What is asked:
Rewrite all of the material below as a JSON list of strings with one string per line, skipping blank lines and leaving out the pictures.

-- Begin Data shown --

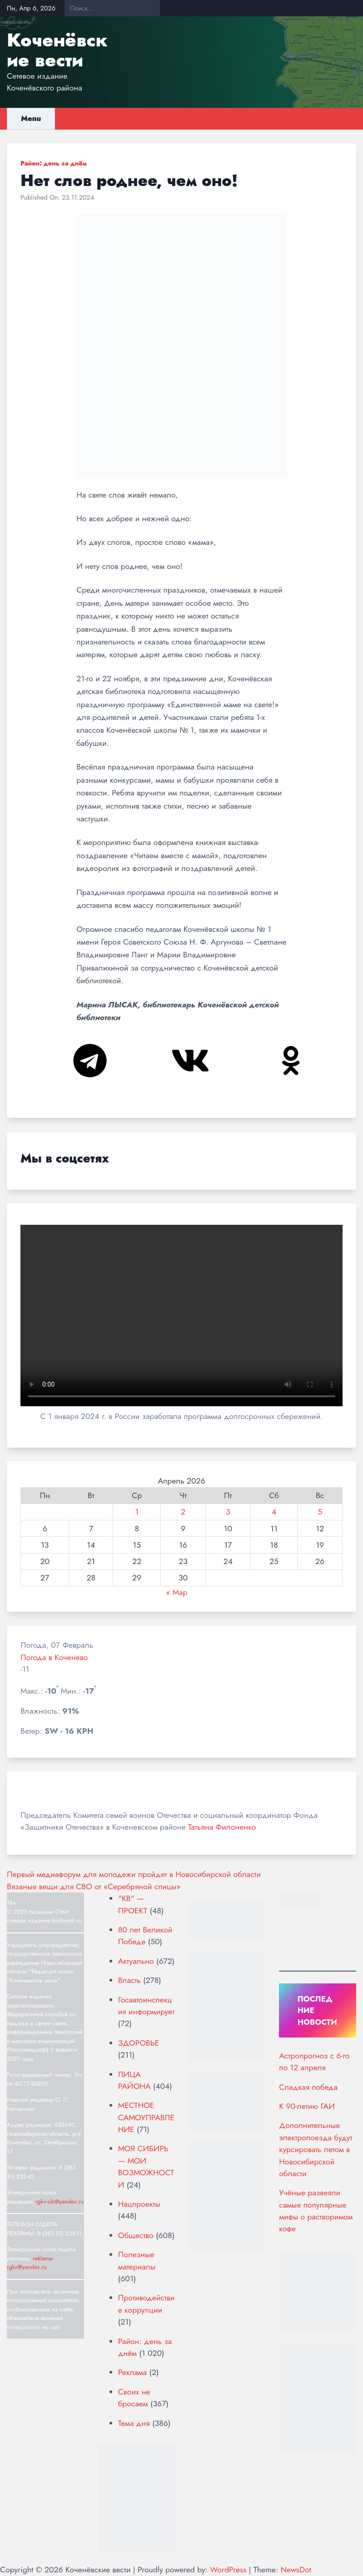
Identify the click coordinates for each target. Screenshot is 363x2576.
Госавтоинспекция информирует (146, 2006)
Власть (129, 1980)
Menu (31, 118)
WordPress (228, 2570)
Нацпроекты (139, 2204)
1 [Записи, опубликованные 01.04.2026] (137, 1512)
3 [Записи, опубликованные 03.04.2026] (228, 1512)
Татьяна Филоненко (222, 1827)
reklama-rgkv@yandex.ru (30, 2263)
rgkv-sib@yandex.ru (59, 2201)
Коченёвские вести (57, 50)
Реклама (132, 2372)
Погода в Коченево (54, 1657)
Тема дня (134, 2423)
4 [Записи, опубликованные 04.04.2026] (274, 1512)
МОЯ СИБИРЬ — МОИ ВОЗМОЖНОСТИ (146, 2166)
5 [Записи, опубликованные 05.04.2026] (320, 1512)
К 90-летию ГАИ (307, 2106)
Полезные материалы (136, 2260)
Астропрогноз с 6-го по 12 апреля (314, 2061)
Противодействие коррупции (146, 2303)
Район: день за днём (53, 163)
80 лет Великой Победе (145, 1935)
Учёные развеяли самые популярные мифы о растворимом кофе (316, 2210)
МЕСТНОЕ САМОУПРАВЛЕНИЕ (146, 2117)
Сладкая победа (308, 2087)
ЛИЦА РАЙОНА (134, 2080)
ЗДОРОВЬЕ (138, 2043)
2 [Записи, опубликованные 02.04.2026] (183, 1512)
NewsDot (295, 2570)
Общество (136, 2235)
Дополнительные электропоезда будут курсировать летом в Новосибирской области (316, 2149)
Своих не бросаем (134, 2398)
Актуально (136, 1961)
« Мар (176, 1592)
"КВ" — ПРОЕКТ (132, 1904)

-- End Data shown --

Output of the exercise:
[
  "Identify the click coordinates for each target. Screenshot is 363x2576.",
  "Госавтоинспекция информирует (146, 2006)",
  "Власть (129, 1980)",
  "Menu (31, 118)",
  "WordPress (228, 2570)",
  "Нацпроекты (139, 2204)",
  "1 [Записи, опубликованные 01.04.2026] (137, 1512)",
  "3 [Записи, опубликованные 03.04.2026] (228, 1512)",
  "Татьяна Филоненко (222, 1827)",
  "reklama-rgkv@yandex.ru (30, 2263)",
  "rgkv-sib@yandex.ru (59, 2201)",
  "Коченёвские вести (57, 50)",
  "Реклама (132, 2372)",
  "Погода в Коченево (54, 1657)",
  "Тема дня (134, 2423)",
  "4 [Записи, опубликованные 04.04.2026] (274, 1512)",
  "МОЯ СИБИРЬ — МОИ ВОЗМОЖНОСТИ (146, 2166)",
  "5 [Записи, опубликованные 05.04.2026] (320, 1512)",
  "К 90-летию ГАИ (307, 2106)",
  "Полезные материалы (136, 2260)",
  "Астропрогноз с 6-го по 12 апреля (314, 2061)",
  "Противодействие коррупции (146, 2303)",
  "Район: день за днём (53, 163)",
  "80 лет Великой Победе (145, 1935)",
  "Учёные развеяли самые популярные мифы о растворимом кофе (316, 2210)",
  "МЕСТНОЕ САМОУПРАВЛЕНИЕ (146, 2117)",
  "Сладкая победа (308, 2087)",
  "ЛИЦА РАЙОНА (134, 2080)",
  "ЗДОРОВЬЕ (138, 2043)",
  "2 [Записи, опубликованные 02.04.2026] (183, 1512)",
  "NewsDot (295, 2570)",
  "Общество (136, 2235)",
  "Дополнительные электропоезда будут курсировать летом в Новосибирской области (316, 2149)",
  "Своих не бросаем (134, 2398)",
  "Актуально (136, 1961)",
  "« Мар (176, 1592)",
  "\"КВ\" — ПРОЕКТ (132, 1904)"
]